↓

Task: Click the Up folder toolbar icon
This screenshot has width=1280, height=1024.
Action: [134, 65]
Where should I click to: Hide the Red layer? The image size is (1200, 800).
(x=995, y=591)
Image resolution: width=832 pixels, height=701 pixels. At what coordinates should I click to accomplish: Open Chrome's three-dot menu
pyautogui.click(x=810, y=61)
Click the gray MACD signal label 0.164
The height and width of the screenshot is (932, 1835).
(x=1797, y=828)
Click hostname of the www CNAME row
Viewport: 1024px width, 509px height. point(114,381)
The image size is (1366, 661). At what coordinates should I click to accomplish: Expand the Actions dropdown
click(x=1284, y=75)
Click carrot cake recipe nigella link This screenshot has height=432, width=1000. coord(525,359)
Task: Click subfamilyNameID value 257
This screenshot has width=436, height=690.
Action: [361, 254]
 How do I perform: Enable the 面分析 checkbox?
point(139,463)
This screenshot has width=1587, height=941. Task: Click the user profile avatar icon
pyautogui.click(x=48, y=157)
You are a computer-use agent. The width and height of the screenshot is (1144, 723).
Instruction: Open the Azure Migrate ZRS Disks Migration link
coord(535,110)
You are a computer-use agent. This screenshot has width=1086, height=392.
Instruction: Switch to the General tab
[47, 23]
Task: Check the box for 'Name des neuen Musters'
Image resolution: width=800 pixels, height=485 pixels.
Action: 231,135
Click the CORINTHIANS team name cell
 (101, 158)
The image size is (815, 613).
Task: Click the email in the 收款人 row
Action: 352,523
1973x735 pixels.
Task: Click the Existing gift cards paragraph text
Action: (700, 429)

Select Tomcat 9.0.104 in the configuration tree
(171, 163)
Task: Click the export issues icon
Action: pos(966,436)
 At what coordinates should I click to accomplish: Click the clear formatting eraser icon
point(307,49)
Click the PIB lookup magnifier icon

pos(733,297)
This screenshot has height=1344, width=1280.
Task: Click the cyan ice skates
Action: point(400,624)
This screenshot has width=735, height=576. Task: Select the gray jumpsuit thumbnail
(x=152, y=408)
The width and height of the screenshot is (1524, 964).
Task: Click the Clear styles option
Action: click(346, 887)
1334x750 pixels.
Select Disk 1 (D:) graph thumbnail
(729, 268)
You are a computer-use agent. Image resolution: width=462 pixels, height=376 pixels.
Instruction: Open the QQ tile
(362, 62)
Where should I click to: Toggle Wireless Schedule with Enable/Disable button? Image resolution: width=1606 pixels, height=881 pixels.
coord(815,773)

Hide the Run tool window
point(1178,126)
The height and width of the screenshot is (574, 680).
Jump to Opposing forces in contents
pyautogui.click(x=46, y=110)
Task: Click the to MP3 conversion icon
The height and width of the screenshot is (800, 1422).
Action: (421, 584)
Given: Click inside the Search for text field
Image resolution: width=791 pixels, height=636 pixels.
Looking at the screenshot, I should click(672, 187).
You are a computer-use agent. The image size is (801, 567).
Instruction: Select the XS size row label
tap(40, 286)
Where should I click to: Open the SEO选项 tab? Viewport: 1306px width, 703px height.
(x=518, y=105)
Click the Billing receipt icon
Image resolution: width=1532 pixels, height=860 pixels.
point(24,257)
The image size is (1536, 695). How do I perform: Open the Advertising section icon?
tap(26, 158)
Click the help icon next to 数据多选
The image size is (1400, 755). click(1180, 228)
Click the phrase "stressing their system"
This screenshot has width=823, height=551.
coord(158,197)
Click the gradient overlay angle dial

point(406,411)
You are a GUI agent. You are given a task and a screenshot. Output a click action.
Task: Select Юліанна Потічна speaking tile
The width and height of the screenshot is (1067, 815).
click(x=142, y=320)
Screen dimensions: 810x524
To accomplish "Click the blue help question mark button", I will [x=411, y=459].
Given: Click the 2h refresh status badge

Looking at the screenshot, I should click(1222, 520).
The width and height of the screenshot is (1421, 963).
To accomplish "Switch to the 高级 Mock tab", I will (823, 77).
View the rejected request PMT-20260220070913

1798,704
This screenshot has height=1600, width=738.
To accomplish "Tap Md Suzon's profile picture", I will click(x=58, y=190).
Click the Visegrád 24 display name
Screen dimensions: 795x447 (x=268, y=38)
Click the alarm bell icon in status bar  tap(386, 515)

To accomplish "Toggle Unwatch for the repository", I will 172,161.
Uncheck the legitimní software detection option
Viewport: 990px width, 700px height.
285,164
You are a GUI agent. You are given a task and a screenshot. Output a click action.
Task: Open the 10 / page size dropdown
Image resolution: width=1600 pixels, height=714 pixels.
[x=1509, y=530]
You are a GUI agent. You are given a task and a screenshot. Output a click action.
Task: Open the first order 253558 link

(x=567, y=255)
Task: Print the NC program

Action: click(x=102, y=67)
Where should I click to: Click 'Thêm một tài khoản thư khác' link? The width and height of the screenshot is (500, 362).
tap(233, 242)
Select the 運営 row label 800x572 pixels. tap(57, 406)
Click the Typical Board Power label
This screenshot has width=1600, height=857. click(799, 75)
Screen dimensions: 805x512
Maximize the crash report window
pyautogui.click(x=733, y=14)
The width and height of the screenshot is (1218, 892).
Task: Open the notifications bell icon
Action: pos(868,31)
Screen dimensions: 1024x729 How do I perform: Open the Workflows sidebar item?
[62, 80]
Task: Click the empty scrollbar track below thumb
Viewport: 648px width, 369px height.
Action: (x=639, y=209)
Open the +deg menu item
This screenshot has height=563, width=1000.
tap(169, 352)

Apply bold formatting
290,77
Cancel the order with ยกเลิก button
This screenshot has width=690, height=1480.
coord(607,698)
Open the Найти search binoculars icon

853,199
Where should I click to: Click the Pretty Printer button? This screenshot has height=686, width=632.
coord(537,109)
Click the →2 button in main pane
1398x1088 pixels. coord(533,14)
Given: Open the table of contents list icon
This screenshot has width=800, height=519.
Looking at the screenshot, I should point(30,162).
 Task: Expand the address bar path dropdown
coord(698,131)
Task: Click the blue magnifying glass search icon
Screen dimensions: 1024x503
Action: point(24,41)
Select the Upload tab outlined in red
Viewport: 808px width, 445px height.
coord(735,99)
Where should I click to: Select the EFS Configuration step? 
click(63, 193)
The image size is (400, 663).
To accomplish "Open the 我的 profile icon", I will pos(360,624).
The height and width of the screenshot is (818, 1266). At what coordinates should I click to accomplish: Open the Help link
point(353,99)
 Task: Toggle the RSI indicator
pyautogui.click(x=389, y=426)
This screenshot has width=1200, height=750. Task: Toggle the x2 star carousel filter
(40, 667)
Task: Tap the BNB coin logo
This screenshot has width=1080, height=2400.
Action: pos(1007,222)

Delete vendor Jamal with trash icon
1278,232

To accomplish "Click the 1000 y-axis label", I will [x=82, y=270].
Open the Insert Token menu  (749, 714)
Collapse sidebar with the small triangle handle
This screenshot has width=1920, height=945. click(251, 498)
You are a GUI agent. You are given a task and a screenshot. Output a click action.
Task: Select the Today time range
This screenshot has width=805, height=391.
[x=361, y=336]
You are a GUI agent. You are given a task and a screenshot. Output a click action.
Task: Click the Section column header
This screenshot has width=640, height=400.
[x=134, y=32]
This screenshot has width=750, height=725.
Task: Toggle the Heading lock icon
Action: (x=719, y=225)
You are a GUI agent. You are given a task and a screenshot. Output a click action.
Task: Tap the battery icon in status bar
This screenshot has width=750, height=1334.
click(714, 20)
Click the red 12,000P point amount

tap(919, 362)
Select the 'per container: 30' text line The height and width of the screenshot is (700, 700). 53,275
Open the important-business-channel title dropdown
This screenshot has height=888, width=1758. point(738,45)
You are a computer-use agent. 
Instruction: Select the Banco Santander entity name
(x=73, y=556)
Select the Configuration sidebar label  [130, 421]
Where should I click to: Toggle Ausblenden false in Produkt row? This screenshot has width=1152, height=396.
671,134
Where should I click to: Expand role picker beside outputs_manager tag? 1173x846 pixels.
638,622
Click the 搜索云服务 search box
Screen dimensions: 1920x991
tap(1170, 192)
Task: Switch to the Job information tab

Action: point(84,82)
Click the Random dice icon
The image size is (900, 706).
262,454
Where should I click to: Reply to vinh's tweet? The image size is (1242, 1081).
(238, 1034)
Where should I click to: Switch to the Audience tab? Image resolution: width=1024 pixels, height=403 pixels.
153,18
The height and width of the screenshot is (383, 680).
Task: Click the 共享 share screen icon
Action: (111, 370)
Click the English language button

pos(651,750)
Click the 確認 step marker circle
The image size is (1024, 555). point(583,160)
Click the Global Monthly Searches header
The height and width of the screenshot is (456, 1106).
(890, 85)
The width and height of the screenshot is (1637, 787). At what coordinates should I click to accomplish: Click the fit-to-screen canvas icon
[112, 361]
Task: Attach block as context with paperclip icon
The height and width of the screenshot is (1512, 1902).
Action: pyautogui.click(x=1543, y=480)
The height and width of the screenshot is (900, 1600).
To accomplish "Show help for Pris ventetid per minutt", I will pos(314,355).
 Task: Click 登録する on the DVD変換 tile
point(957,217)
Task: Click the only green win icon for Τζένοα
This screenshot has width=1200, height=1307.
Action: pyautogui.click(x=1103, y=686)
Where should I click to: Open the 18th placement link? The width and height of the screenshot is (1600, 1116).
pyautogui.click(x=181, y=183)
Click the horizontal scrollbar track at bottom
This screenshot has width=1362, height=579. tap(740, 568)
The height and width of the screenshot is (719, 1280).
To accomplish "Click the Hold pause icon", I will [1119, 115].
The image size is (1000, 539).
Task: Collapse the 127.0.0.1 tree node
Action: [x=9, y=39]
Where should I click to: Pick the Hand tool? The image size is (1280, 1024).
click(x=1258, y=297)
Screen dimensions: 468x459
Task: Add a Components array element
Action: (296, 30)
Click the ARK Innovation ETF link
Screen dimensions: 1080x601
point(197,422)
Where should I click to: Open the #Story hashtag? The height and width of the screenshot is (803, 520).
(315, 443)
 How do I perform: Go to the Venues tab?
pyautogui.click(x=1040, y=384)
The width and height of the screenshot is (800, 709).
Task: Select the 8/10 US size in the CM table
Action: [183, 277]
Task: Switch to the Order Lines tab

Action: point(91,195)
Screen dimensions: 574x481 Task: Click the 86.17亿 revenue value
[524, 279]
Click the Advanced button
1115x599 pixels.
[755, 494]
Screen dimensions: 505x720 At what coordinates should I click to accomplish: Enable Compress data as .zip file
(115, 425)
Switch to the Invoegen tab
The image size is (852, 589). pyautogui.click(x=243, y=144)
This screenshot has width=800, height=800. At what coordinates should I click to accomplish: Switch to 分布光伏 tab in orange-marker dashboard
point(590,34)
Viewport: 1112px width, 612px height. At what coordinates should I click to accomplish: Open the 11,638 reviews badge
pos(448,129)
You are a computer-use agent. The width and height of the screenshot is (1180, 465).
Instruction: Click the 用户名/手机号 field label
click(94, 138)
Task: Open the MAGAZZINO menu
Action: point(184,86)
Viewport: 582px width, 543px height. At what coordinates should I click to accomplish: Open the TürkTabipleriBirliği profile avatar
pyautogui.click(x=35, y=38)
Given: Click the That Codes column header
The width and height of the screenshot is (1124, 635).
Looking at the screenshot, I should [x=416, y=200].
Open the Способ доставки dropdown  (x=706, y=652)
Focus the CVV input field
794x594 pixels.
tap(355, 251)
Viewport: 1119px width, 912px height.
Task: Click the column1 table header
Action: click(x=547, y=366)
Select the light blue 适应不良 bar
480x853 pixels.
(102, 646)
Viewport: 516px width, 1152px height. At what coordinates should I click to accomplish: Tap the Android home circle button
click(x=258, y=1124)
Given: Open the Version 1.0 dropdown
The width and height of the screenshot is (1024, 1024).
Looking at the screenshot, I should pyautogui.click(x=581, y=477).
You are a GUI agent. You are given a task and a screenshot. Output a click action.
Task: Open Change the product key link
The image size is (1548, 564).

↑

What needs to be done.
Everything from the line with "Hide the Run tool window" through the line with "Given: Click inside the Search for text field" in the listing above must be retyped exactly, with nothing added.

Finished task.
Hide the Run tool window
point(1178,126)
The height and width of the screenshot is (574, 680).
Jump to Opposing forces in contents
pyautogui.click(x=46, y=110)
Task: Click the to MP3 conversion icon
The height and width of the screenshot is (800, 1422).
Action: (421, 584)
Given: Click inside the Search for text field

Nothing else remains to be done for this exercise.